De même que l’Open Innovation requiert une reconnaissance et une appréciation mutuelle de la part des chercheurs des sphères publique et privée, pour concourir à l’émergence réussie de projets communs, il est fondamental que professionnels de la santé humaine et de la santé animale s’apprivoisent et collaborent aujourd’hui beaucoup plus efficacement. Il nous semble que quatre actions vertueuses méritent considération pour parvenir à ce décloisonnement :

s’entendre : le concept de One Health est très largement défini et il convient de s’entendre sur ce qui le compose, sous peine d’une appropriation intéressée par certains acteurs aux dépens de projets plus légitimes. A minima, il convient à mon avis de définir un degré d’urgence des problématiques One Health, qui permettra de concentrer les ressources disponibles, par exemple les fonds des projets européens H2020, vers les projets pour lesquels la survie de l’homme en relation avec les espèces animales qui l’entourent est la plus menacée. Zoonoses, sécurité des denrées alimentaires d’origine animale et usage raisonné des médicaments disponibles à la lumière des problématiques de résistance aux antimicrobiens ou aux antiparasitaires, doivent y figurer en toutes premières places. Une voie d’action possible pourrait être la rédaction d’un livre blanc « One Health » qui servirait de fondement à une politique concertée au niveau européen, voire international.
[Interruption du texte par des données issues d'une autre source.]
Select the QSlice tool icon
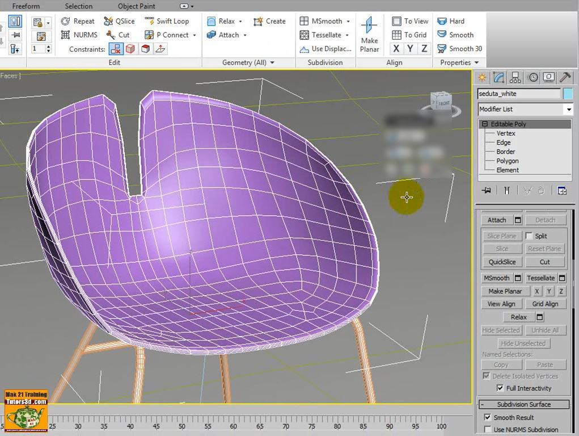 [x=107, y=21]
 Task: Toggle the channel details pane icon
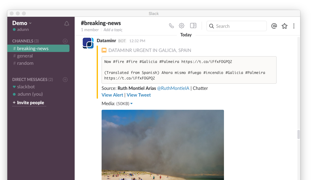pyautogui.click(x=193, y=26)
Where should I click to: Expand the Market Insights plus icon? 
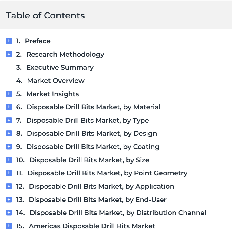9,94
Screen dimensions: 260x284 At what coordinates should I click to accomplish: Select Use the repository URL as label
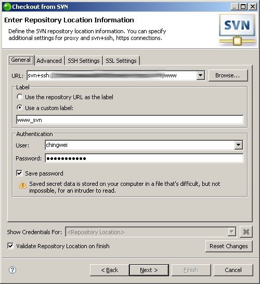point(20,97)
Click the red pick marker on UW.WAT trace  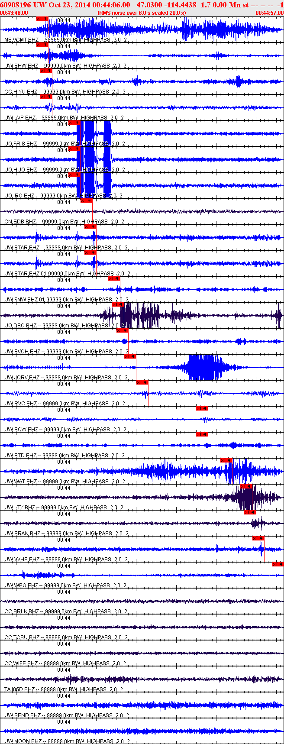[x=226, y=460]
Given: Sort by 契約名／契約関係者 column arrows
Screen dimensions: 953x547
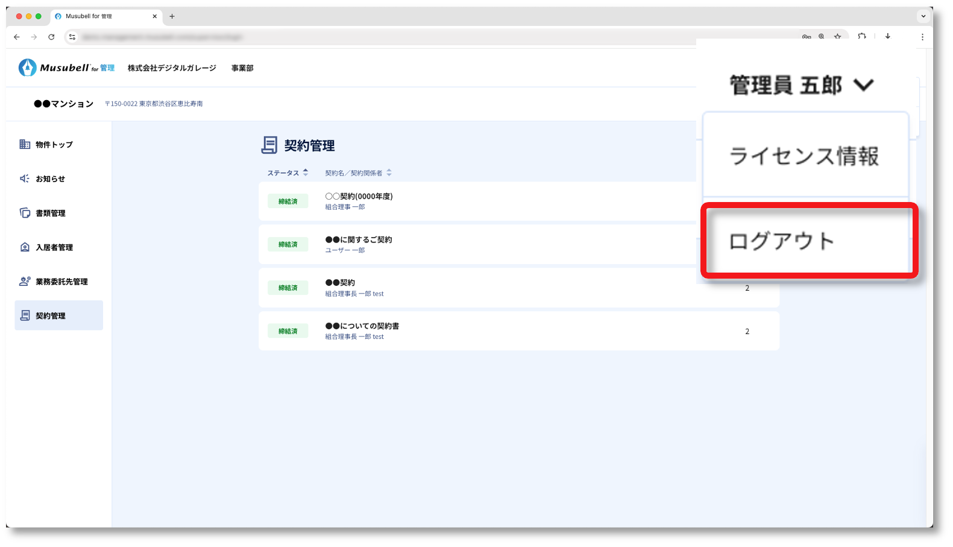Looking at the screenshot, I should point(389,172).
apprendre ensemble : tout comme l’Open Innovation a connu un terreau favorable par le rapprochement des acteurs de l’innovation, privés et académiques, au sein de bioclusters ou de pôles de compétitivité, le rapprochement des professionnels de la santé humaine et de la santé animale fournirait un substrat fertile aux projets One Health. Ainsi, à titre d’exemple, dès les premières années de leur formation, vétérinaires et médecins pourraient se voir proposer une part de leur cursus en commun, autour de thématiques telles que la Santé Publique, le bon usage des médicaments ou bien les maladies infectieuses zoonotiques.
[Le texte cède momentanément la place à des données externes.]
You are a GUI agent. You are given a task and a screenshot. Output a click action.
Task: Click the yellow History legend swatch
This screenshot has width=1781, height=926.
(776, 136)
orchestrer la collaboration : identifier un sujet d’intérêt commun, co-construire le projet, faire équipe pour obtenir son financement, établir le cadre légal d’une collaboration mutuellement bénéfique, mener le projet en s’appuyant sur les compétences complémentaires des spécialistes de l’homme et de l’animal, l’amener au stade où il se traduira en impact mesurable sur le marché, transformant favorablement la cohabitation de l’homme et des autres espèces et préservant la santé des populations, tout en contribuant au profit des acteurs publics et privés qui se sont investis, voilà autant d’étapes qui forgent une collaboration de qualité largement satisfaisante pour les parties. Elle assurera la poursuite des échanges et l’avènement de nouveaux projets collaboratifs selon un effet « boule de neige », propre à asseoir véritablement le concept « One Health » dans la durée. A ce titre, des « chefs d’orchestre » professionnels de ces collaborations et sensibles aux opportunités créées à l’interface Santé Humaine-Santé Animale doivent accompagner et rendre compte de l’impact de tels projets.

faire savoir : il faut impérativement faire connaitre les bénéfices de l’approche One Health. Tout comme Procter&Gamble a largement contribué au succès du concept d’Open Innovation en communiquant autour des bienfaits de leur stratégie « Connect and Develop » au début des années 2000, il manque au concept One Health la voix forte d’un acteur puissant du marché de la Santé qui fera le choix stratégique d’aligner une part importante de ses projets sous la bannière One Health, d’un laboratoire académique prestigieux qui se sera illustré par des découvertes majeures grâce à la collaboration santé humaine et santé animale, ou encore d’un philanthrope qui choisira d’allouer des fonds de grande ampleur à des projets One Health.

Créer des passerelles n’a jamais été aussi facile à l’ère des technologies du web. Et le concept de One Health, pénalisé par la multiplicité des acteurs et des tutelles (santé, agriculture, environnement), doit se nourrir de cette connectivité omniprésente et immédiate pour s’imposer comme une des sources les plus riches d’innovations utiles au développement durable et harmonieux des espèces humaine et animales sur cette planète.